=== Input material ===

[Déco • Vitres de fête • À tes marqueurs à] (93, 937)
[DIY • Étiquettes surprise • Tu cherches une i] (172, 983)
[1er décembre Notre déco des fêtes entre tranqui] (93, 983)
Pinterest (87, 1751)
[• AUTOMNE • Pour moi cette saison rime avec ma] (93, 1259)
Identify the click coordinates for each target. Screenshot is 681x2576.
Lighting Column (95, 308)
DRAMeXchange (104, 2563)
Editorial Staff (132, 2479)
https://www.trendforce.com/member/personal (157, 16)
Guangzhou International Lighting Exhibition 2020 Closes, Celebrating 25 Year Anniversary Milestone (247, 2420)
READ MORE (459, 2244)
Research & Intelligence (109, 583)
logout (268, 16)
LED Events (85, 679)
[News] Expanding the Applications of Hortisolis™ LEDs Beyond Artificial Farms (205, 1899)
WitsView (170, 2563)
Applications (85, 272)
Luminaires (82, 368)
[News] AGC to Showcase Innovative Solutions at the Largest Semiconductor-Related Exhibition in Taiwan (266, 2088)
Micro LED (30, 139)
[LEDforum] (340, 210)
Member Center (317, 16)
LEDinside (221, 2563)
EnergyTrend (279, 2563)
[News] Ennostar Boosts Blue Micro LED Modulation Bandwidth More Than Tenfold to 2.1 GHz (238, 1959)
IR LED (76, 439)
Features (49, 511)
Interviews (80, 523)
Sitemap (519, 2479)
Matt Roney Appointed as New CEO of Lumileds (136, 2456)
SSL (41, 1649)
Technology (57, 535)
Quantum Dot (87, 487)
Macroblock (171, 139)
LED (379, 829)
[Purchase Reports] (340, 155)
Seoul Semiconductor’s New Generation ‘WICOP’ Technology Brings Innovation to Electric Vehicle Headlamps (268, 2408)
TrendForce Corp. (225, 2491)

===

- The problem: Please return every line from the one that contains "Matt Roney Appointed" through the end of the entries, exactly, leaving out all others.

- Output:
Matt Roney Appointed as New CEO of Lumileds (136, 2456)
SSL (41, 1649)
Technology (57, 535)
Quantum Dot (87, 487)
Macroblock (171, 139)
LED (379, 829)
[Purchase Reports] (340, 155)
Seoul Semiconductor’s New Generation ‘WICOP’ Technology Brings Innovation to Electric Vehicle Headlamps (268, 2408)
TrendForce Corp. (225, 2491)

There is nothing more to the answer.